Intra-segment routing
Though I don't recommend doing it most routers and access layer switch can implement an ACL to stop intra-segment routing. If this is done there are a few guidelines to follow.
- keep the ACL's small. Remember that there is a limited amount of TCAM space on the switches and routers. When that space exhausted unexpected and truly bizarre things happen.
- Updates to ACL's can stop the flow of all traffic as the TCAM's get programmed. This delay can increase as the ACL's get longer.
- ACL's are stateless so pick a direction (IN the port or OUT the port) and write the ACL from that perspective.

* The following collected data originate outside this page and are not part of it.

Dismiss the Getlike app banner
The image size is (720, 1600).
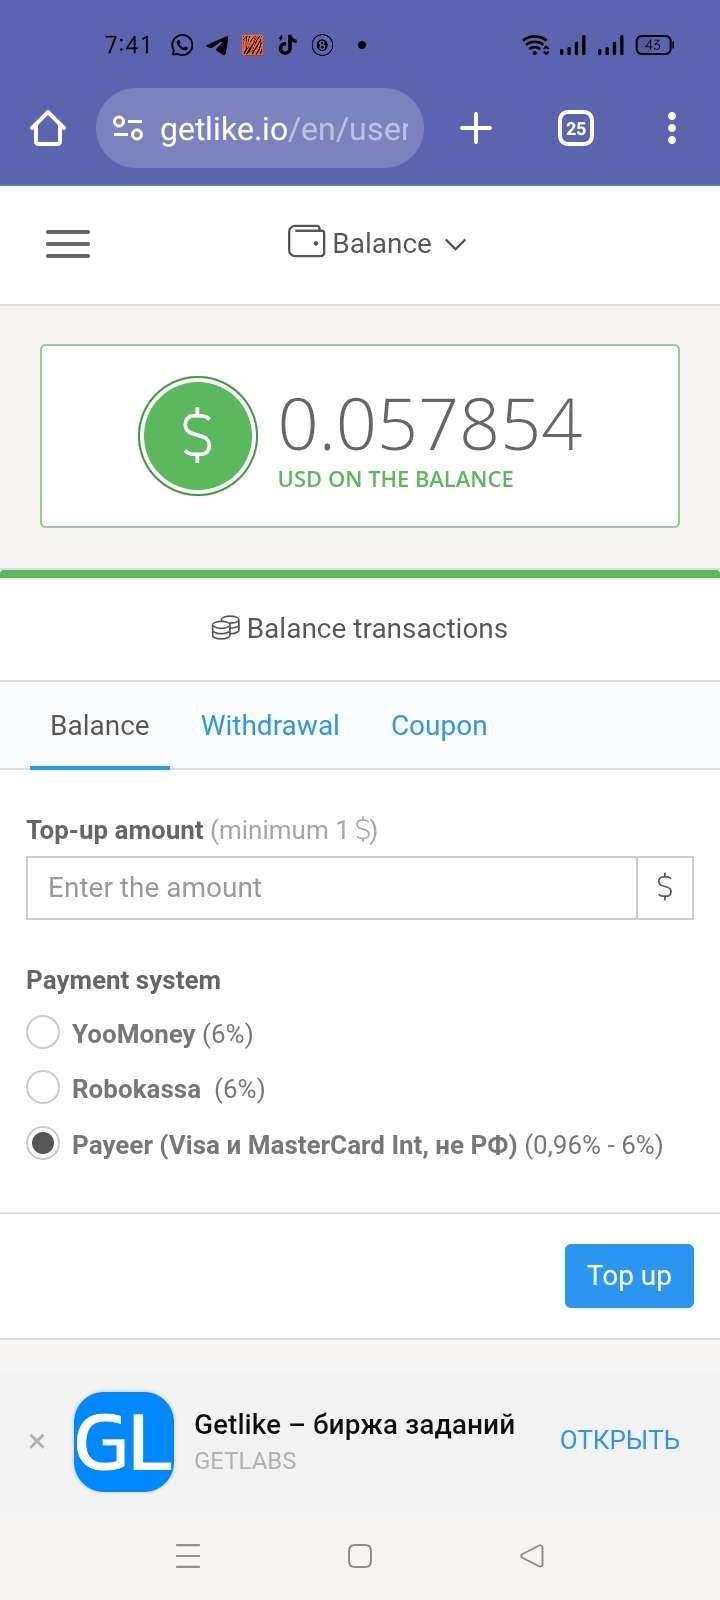[x=37, y=1441]
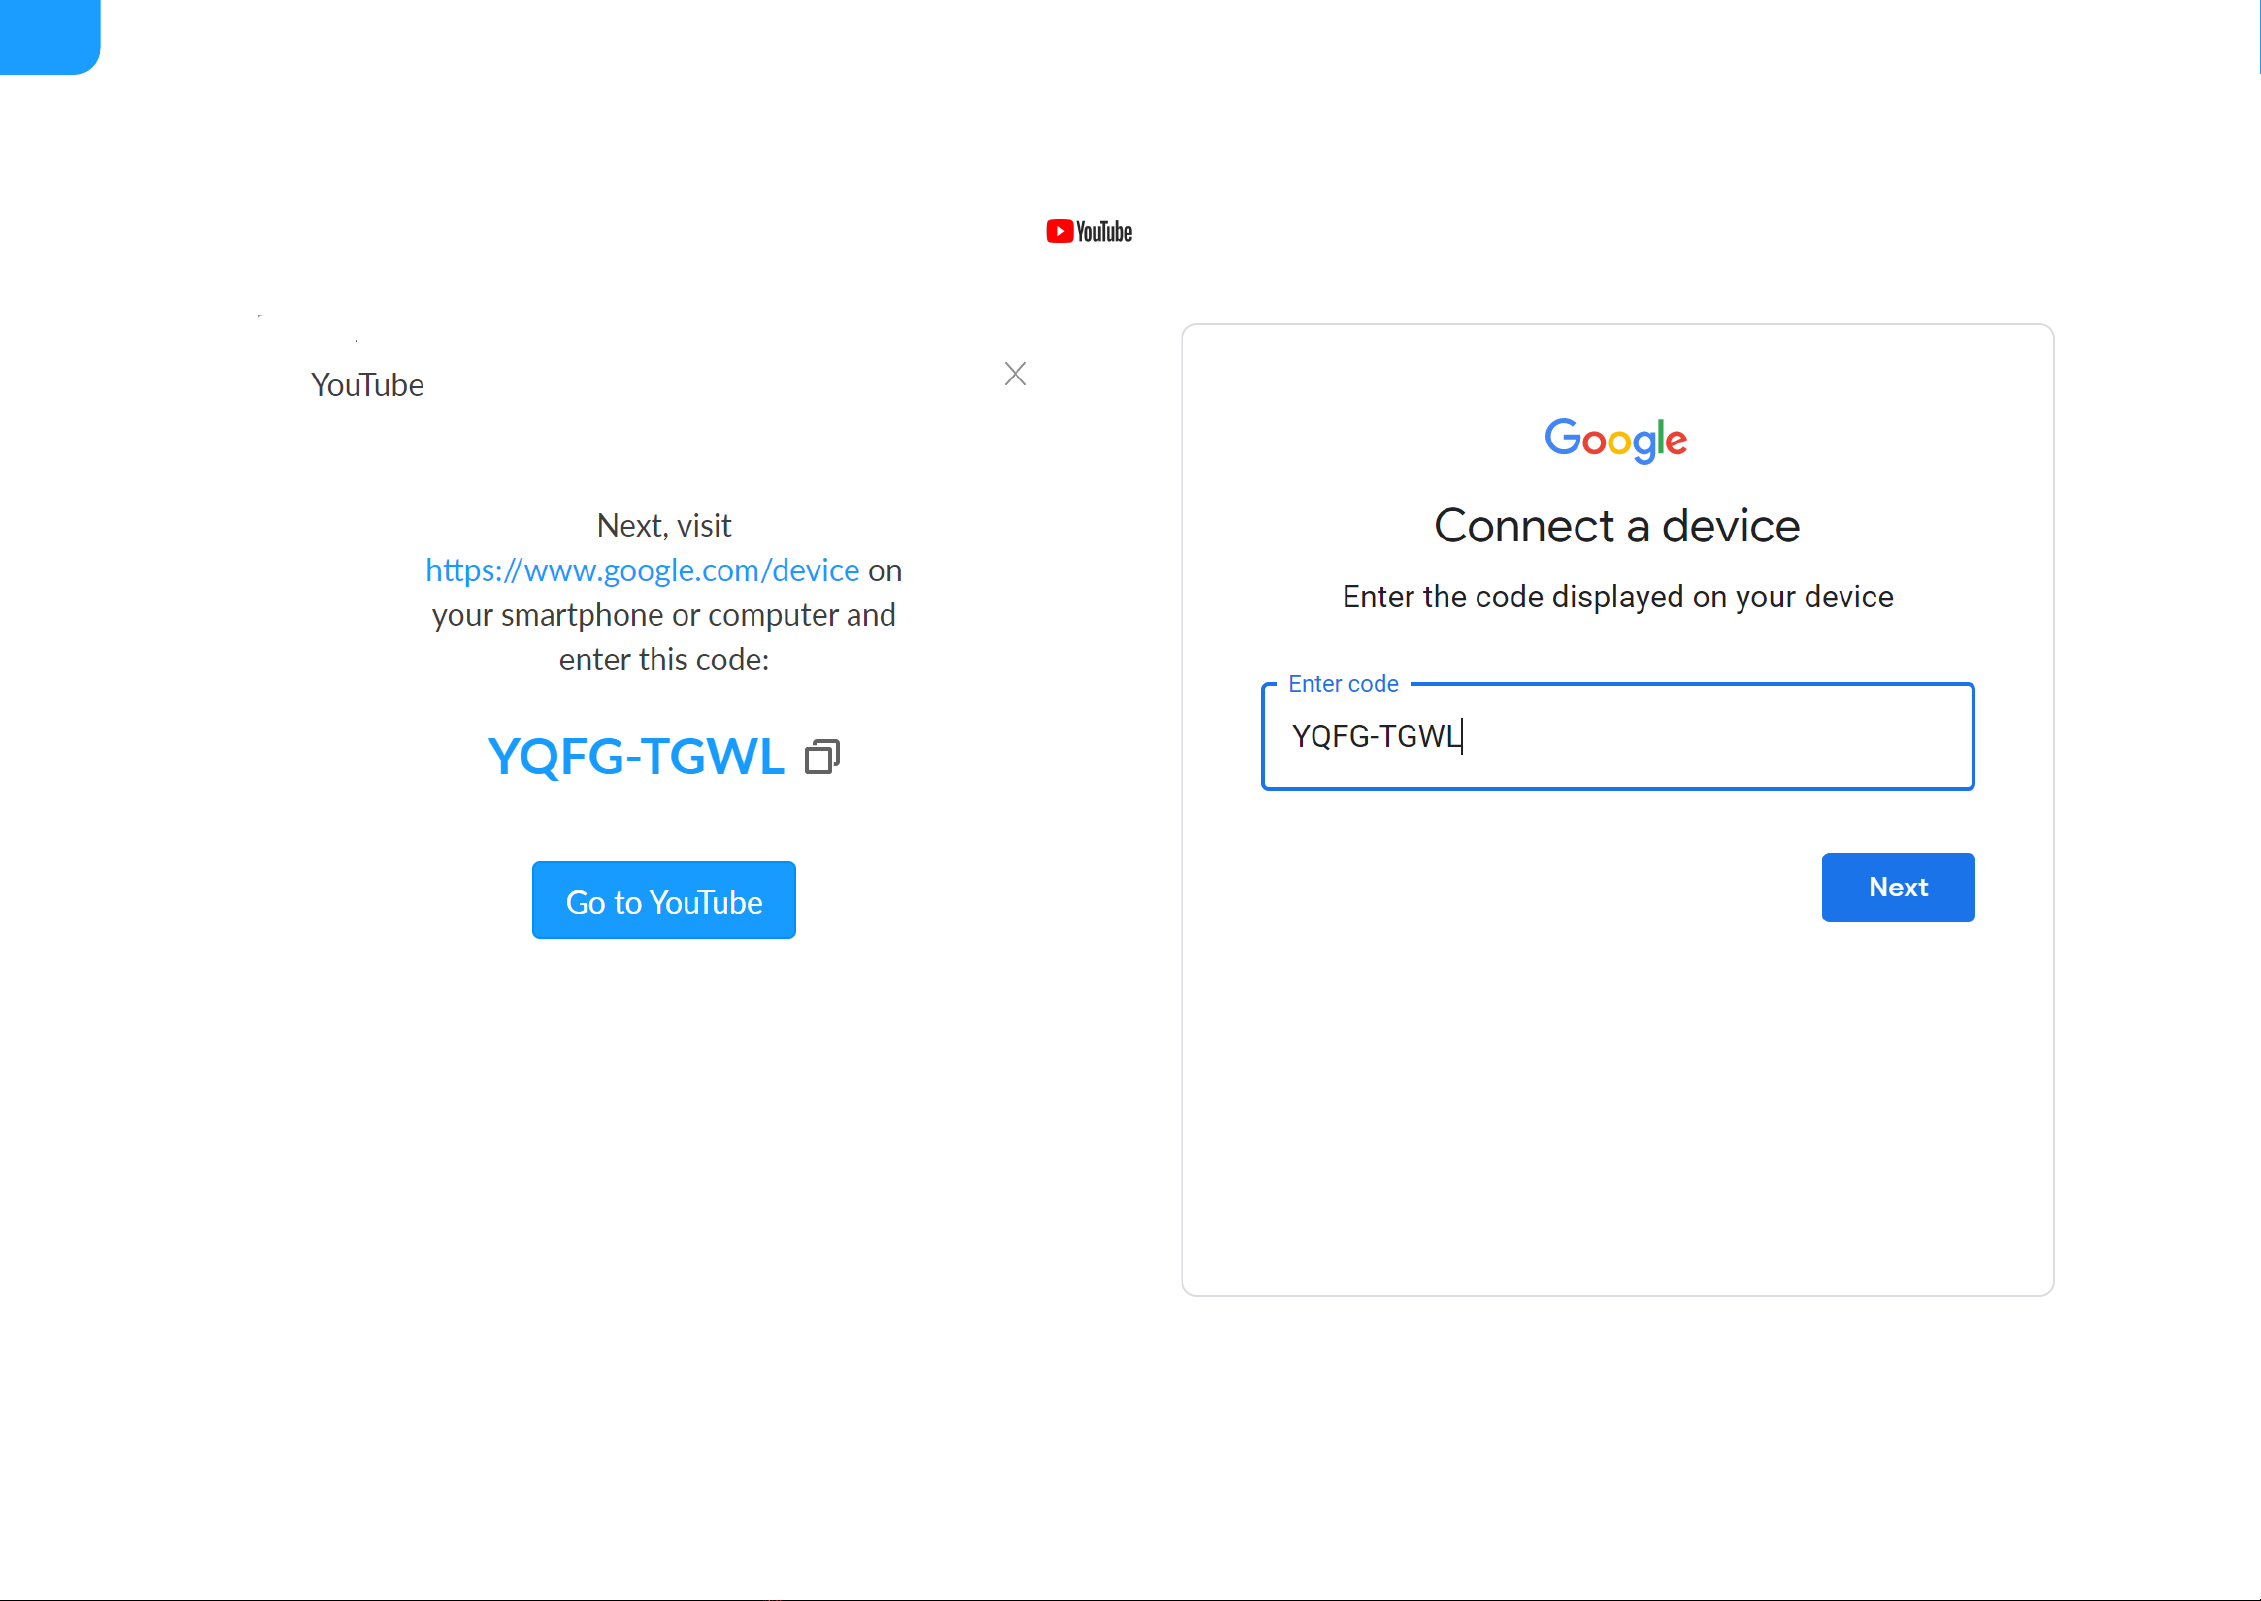This screenshot has width=2261, height=1601.
Task: Click the 'Enter the code displayed' instruction text
Action: click(1618, 597)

- There are a number of situation where an ACL will cause a packet to be punted to the CPU for processing which can cause high CPU and even dropped packets. Know what these situations are for your specific hardware and try to avoid them. It may be necessary to implement some sort of control plane policing (CPP) to prevent a DOS of the switch due to high CPU.
What about...
Private VLANs
In general I do not use Private VLANs (PVLAN) on client LAN segments. Mostly because there are side effects between PVLAN and NAC. On server segments where NAC is not used, I do use PVLAN to limit the blast radius of "at risk" servers.
VXLAN
VXLAN is a layer 2 over layer 3 technology (aka tunneling). It allows for keeping traffic separate based upon a VXLAN tag. In the same vein as GRE or mGRE. In and of itself there is nothing wrong with either technologies. However there is still a need to separate the L3 routing domain and have the traffic pass thru a PEP for policy evaluation and enforcement. There are many good reasons to run overlays, but it is not a substitute.
SGTs
Security Group Tags (or what ever Cisco marketing is calling today) seem like they can be a useful addition to further micro segment and environment. But they have a few draw backs. 1) they operate within the layer 2 ethernet packet so each device that moves the packet forward must support the tags. (or enable SXP which is a whole other article in itself) 2) when utilizing non-Cisco gear you're forced down the SXP route. But mostly I've never seen it work in a real production environment. (if you know of one where SGT's are deployed and working I'd love to discuss how it was done)
Wrapping Up...
There are obviously other ways to approach network segmentation. A somewhat extreme example might be Google's Beyond Corp model for a border-less network environment. It provides an interesting perspective and for companies whose primary services are all Internet facing, this may make a lot of sense.